Please also keep in mind that TREMENDOUS amount of research will be going into long COVID and we should see MANY treatment trials. In other words, the future does look bright!
My son rarely gets cols, very isolated at home w/few visitors might be why.
Ativan, other benzos EXTREMELY helpul to quell feeling of “sickness” and SNS overdirve, part of a Dysautonomia component, Also has mast cell component, adding to the mix.
One med he was on for a time was oxycodone. The dreaded opiate drs do not want to prescribe.

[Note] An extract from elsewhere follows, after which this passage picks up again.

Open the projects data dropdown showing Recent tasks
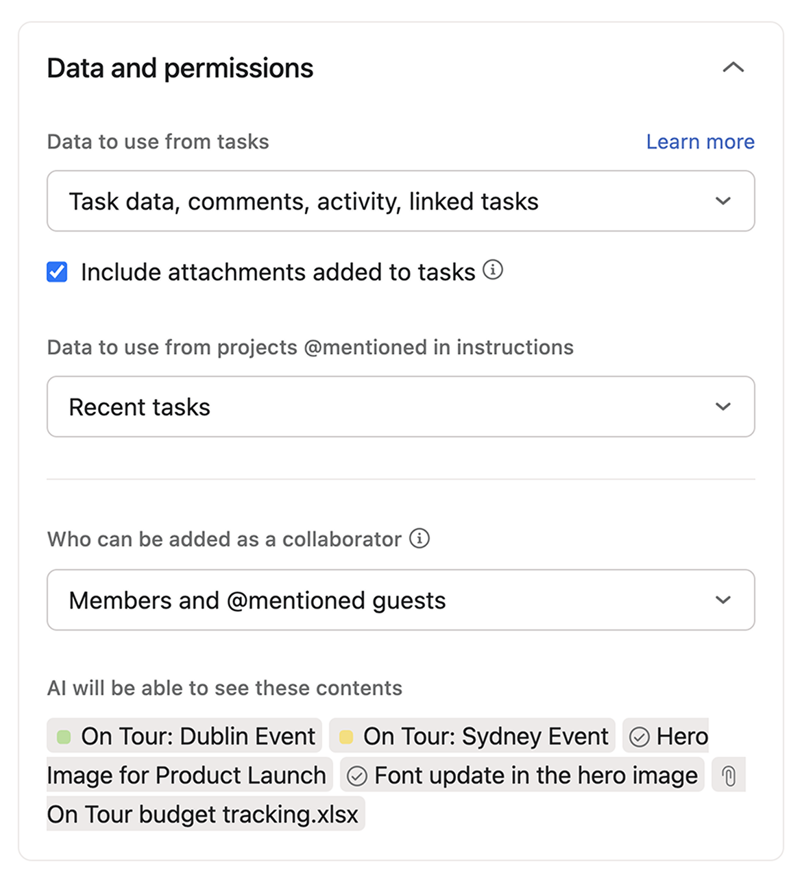The width and height of the screenshot is (802, 883). 400,407
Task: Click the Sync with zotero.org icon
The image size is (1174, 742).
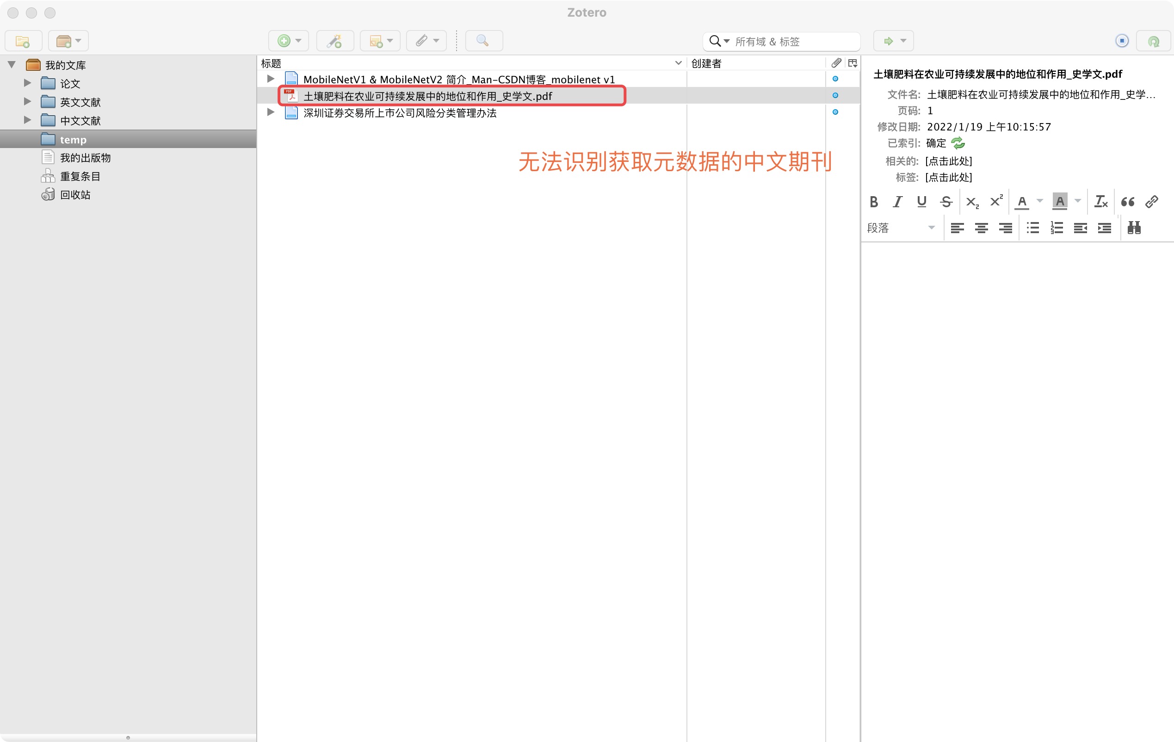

YET, w/this on board, his brain fog cleared, he had more energy, able to function, better appetite, better sense of well-being, w/some quality of life.
No one wants to continue rx’ing them, sadly those who benefit from opiates can’t always get them.
It’s been 9+ yrs, he’s very sick, i, mum, a retired RN, 71, am his sole caregiver.
MGH drs involved, most unsure of how to progress, sometimes son to sick to make an appt, cause of ME/CFIDS undetermined at this time.
he was in perfect health before this struck him.
Possible exposure to EBV. I want him to paricipate in research study at MGH but he’s too sick to even travel that distance.
I’m a mum/nurse who is powerless to help her son.
Thank you all for sharing, for what you all do, endure, and sacrifice both patient and caregiver)s).
We need more research, more home care, more help.
Thank you Ron Davis, and Janet Defoe, and Whitney for sharing, caring, giving hope.
When I first read Whitney’s story many years ago I began praying for him every single day.I was so happy to hear of even the slightest improvement. I am a firm believer in miracles and wonder if having a priest come and pray over him wouldn’t hurt. Science doesn’t think about God. Have faith and try God for a cure .
When I first read Whitney’s story many years ago I started praying for him every single day. I was so happy to hear of even the slightest improvement .Scientists don’t usually think about God, but God may be his only healing. Miracles do happen . Try the power of prayer. I will always keep praying for him.
I’m so sorry for what you’ve been through Whitney, your story is very interesting. A lot of it makes sense. I did travel a lot, but had only travelled to France , Switzerland and New Zealand before being hospitalised with a stomach bug, after continuing to try to work as a stable girl at the age of 19 years, I passed out and woke up in the ambulance with a breathing tube down my throat, though was coming in and out of consciousness. I was aware of feeling very tired in my twenties, then again stomach pain and needing to sleep all the time got me a diagnosis of hypothyroidism from Graves Disease, at the age of 30 years. I set up my own business dog training so I could rest in the afternoons. Throughout my early forties becoming more and more easily tired. At 42 admitted to hospital with suspected appendicitis, slept nearly 24 hours a day, had panic attack and was vomiting whilst in hospital, allergic reaction to Morphine. Parents became ill and needed extra help (2 hours drive away) moved house. At 52 kept losing my voice, admitted to hospital with dizziness and loss of balance. Parents died, then my dog died. Crash still housebound 11 months later.